I could see her smile and the mischievous nature of the question in her eyes as she asked it. After all, I spend the better part of a year producing a novel.
I smiled and replied, “If you use money as the only yardstick to measure by, then no. There are other forms of compensation, you know.”
She does knows that. Like today, we’re moving our chamber of commerce office to another location. The building owner completely renovated to our specifications. Financially, she made us a deal we couldn’t pass up. And it has a lovely koi pond, complete lily pads, frogs, and a family of turtles.
While we were discussing the move, the landlord took me aside and told me she was two chapters into my first book, RANDOM ROAD. She said, “I love your lead character, Geneva Chase. She’s such a hot mess.”
Bingo! That’s what makes it worthwhile.
When I walk into a bookstore and see it on the shelf, or lately, in Barnes & Noble and see it on a table in the front of the store--my book parked right next to Stephen King’s latest. Yeah, baby!
Or when I see a favorable review online. Or when I’m out and someone walks up to tell my how much they enjoy my books. That’s how I measure success.
So, back to WHISPER ROOM. This past Monday I sent the manuscript to my editor. This is the scariest part of the process. I’m freaking terrified that she’ll email me and say, “Nothing personal, but this is crap!”

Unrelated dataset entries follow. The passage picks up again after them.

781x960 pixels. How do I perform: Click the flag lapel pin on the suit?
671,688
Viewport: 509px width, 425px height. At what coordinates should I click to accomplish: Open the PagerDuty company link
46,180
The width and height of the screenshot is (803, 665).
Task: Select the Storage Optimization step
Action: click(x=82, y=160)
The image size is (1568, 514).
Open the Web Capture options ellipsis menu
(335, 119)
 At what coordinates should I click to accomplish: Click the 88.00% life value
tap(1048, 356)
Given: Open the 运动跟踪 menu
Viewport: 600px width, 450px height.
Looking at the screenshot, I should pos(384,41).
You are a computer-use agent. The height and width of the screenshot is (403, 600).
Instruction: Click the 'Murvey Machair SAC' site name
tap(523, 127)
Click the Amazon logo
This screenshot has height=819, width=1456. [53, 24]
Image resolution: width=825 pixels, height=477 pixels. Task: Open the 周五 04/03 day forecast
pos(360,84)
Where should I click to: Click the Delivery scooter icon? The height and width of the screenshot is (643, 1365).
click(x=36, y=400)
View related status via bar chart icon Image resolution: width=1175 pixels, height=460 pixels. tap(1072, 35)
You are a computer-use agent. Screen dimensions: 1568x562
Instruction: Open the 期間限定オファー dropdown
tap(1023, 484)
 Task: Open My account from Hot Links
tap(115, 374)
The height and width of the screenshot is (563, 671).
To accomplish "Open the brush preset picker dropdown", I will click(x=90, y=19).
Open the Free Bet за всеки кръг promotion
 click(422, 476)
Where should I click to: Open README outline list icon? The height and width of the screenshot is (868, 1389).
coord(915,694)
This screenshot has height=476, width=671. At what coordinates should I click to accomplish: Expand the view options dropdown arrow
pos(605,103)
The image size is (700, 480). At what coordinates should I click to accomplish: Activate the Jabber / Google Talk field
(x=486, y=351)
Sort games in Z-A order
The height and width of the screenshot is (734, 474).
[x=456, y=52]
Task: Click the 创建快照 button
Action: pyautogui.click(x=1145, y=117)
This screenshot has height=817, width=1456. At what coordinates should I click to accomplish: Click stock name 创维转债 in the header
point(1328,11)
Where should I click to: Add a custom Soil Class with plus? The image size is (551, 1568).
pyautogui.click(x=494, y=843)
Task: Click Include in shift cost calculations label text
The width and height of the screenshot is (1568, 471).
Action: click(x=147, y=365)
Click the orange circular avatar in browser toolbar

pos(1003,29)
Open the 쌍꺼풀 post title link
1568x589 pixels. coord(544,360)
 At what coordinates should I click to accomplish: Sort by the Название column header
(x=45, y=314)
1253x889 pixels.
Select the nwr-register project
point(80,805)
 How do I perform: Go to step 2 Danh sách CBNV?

Oh, let me digress for a moment. The book’s title is out for testing. I didn’t even know they did that.
I’m sorry, back to the WHISPER ROOM. Waiting for my editor to pass judgement on the manuscript is pure torture. So, rather than dwell on it, allow me to offer what some other authors have said about the editing process:
“Throw up into your typewriter every morning. Clean up every noon.” — Raymond Chandler.
“You never have to change anything you got up in the middle of the night to write.” — Saul Bellow.
“Read over your compositions and, when you meet a passage which you think is particularly fine, strike it out.” — Samuel Johnson.
“Substitute ‘damn’ every time you’re inclined to write ‘very;’ your editor will delete it and the writing will be just as it should be.” — Mark Twain.
“Mostly when I think of pacing, I go back to Elmore Leonard, who explained it so perfectly by saying he just left out the boring parts. This suggests cutting to speed the pace, and that’s what most of us end up having to do (kill your darlings, kill your darlings, even when it breaks your egocentric little scribbler’s heart, kill your darlings)…I got a scribbled comment that changed the way I rewrote my fiction once and forever. Jotted below the machine-generated signature of the editor was this mot: ‘Not bad, but PUFFY. You need to revise for length. Formula: 2nd Draft = 1st Draft – 10%. Good luck.’ — Stephen King.
So, yes, I’ll be patient to see what my editor says, but I think I’ll deposit that advance when the bank opens tomorrow.
2 comments:
(Don't spend it all in one place!) Great column as usual, Tom. Count me as one of your fans who loves your 'hot mess' character.
Sara, and I'm a big fan of Ms. Glock!